For most people what it boils down to is "is this person OK or are they a wanker". If all you do is lecture people that they shouldn't eat meat or call people chavs then they will draw their own conclusions.

But if, for example you are a vegetarian and all that but are also the union rep or someone who helps out with a food bank or something people will be remarkably forgiving. "I mean he is a pain in the arse but he did stand up in that staff meeting and have a go, so fair play really".
That's pretty much my experience in life too... but it's far too much of a common sense and reasonable position to get too much traction on dissensus.
 

Corpsey

bandz ahoy
That's true - and the vegetarian thing is a good 'proof' of that insofar as the way minds are changed is on a personal, experiential level. In other words, your mate becomes a vegetarian, and you still like them, so you start thinking at least there must be something to it.
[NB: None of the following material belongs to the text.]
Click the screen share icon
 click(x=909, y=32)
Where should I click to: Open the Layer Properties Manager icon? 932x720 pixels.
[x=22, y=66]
This is why the media is so powerful, because it substitutes for personal experiences. If you've never met a socialist, for example, your view of socialism is going to come from whatever media portrayals you encounter (since most people haven't the time or inclination to start reading marx/ist literature).

Mental energy is finite and we all find ways to conserve it.
 

Corpsey

bandz ahoy
Is there any truth in the notion that the English scepticism towards big ideas - while arguably an obstacle to the radical change we need - helped us, for example, avoid going the way of Germany in the 30s?
 

Mr. Tea

Let's Talk About Ceps
Is there any truth in the notion that the English scepticism towards big ideas - while arguably an obstacle to the radical change we need - helped us, for example, avoid going the way of Germany in the 30s?

Well it's received wisdom that the British are wary of ideology in general, tend not to be easily swayed towards extremism of one sort or another and generally avoid making rash decisions, unlike excitable continentals - or at least it was, until three years ago.
 

IdleRich

IdleRich
Yeah, I think that's certainly the belief. That's why I think (for instance) in Germany they were so shocked by Brexit, they thought that steady-handed British common sense would prevail. Whereas, from where I was sitting, in the UK, it was very clear to me that it could go either way. I reckon a lot of people outside the UK were more shocked for that reason. Now that Brexit has happened it has done a huge amount of damage to the reputation of the UK as a whole and to its people. A lot of people seem to think that the UK populace has recently become more stupid and impetuous, I personally think it's more that we were always idiots and somehow the rest of Europe didn't realise it - basically because of the Beatles and Monty Python.